%%

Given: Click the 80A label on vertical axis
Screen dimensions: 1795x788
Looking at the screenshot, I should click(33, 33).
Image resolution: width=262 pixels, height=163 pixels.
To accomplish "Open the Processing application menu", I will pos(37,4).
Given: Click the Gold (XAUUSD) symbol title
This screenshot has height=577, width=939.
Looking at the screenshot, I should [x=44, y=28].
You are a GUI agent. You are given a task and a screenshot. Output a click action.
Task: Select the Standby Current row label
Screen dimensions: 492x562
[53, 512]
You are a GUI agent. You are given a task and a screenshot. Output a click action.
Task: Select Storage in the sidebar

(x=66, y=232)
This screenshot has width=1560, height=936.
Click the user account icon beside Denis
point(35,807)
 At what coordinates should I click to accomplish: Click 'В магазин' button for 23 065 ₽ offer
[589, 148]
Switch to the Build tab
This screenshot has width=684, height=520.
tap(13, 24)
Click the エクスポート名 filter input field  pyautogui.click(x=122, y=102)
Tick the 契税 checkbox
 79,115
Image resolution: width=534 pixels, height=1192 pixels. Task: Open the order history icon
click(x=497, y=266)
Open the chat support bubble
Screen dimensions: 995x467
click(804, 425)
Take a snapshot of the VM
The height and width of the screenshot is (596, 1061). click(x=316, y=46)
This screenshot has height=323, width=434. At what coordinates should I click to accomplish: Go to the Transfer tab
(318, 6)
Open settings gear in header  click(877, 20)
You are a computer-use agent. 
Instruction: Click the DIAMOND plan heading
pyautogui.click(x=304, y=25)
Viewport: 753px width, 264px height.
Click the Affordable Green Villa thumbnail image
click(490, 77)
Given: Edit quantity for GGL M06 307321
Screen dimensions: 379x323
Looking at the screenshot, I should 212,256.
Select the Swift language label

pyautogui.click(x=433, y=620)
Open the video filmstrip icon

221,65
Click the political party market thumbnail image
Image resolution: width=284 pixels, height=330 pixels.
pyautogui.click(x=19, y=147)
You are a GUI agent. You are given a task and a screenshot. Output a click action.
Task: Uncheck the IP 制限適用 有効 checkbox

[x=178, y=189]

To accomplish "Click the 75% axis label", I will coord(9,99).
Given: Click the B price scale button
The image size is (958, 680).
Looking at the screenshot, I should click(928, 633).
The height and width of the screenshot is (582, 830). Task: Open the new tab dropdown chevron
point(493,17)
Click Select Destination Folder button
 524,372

%%

→ Given exercise
Copy all of the lines above, character for character.

→ Response to this task
Given: Click the 80A label on vertical axis
Screen dimensions: 1795x788
Looking at the screenshot, I should click(33, 33).
Image resolution: width=262 pixels, height=163 pixels.
To accomplish "Open the Processing application menu", I will pos(37,4).
Given: Click the Gold (XAUUSD) symbol title
This screenshot has height=577, width=939.
Looking at the screenshot, I should [x=44, y=28].
You are a GUI agent. You are given a task and a screenshot. Output a click action.
Task: Select the Standby Current row label
Screen dimensions: 492x562
[53, 512]
You are a GUI agent. You are given a task and a screenshot. Output a click action.
Task: Select Storage in the sidebar

(x=66, y=232)
This screenshot has width=1560, height=936.
Click the user account icon beside Denis
point(35,807)
 At what coordinates should I click to accomplish: Click 'В магазин' button for 23 065 ₽ offer
[589, 148]
Switch to the Build tab
This screenshot has width=684, height=520.
tap(13, 24)
Click the エクスポート名 filter input field  pyautogui.click(x=122, y=102)
Tick the 契税 checkbox
 79,115
Image resolution: width=534 pixels, height=1192 pixels. Task: Open the order history icon
click(x=497, y=266)
Open the chat support bubble
Screen dimensions: 995x467
click(804, 425)
Take a snapshot of the VM
The height and width of the screenshot is (596, 1061). click(x=316, y=46)
This screenshot has height=323, width=434. At what coordinates should I click to accomplish: Go to the Transfer tab
(318, 6)
Open settings gear in header  click(877, 20)
You are a computer-use agent. 
Instruction: Click the DIAMOND plan heading
pyautogui.click(x=304, y=25)
Viewport: 753px width, 264px height.
Click the Affordable Green Villa thumbnail image
click(490, 77)
Given: Edit quantity for GGL M06 307321
Screen dimensions: 379x323
Looking at the screenshot, I should 212,256.
Select the Swift language label

pyautogui.click(x=433, y=620)
Open the video filmstrip icon

221,65
Click the political party market thumbnail image
Image resolution: width=284 pixels, height=330 pixels.
pyautogui.click(x=19, y=147)
You are a GUI agent. You are given a task and a screenshot. Output a click action.
Task: Uncheck the IP 制限適用 有効 checkbox

[x=178, y=189]

To accomplish "Click the 75% axis label", I will coord(9,99).
Given: Click the B price scale button
The image size is (958, 680).
Looking at the screenshot, I should click(928, 633).
The height and width of the screenshot is (582, 830). Task: Open the new tab dropdown chevron
point(493,17)
Click Select Destination Folder button
 524,372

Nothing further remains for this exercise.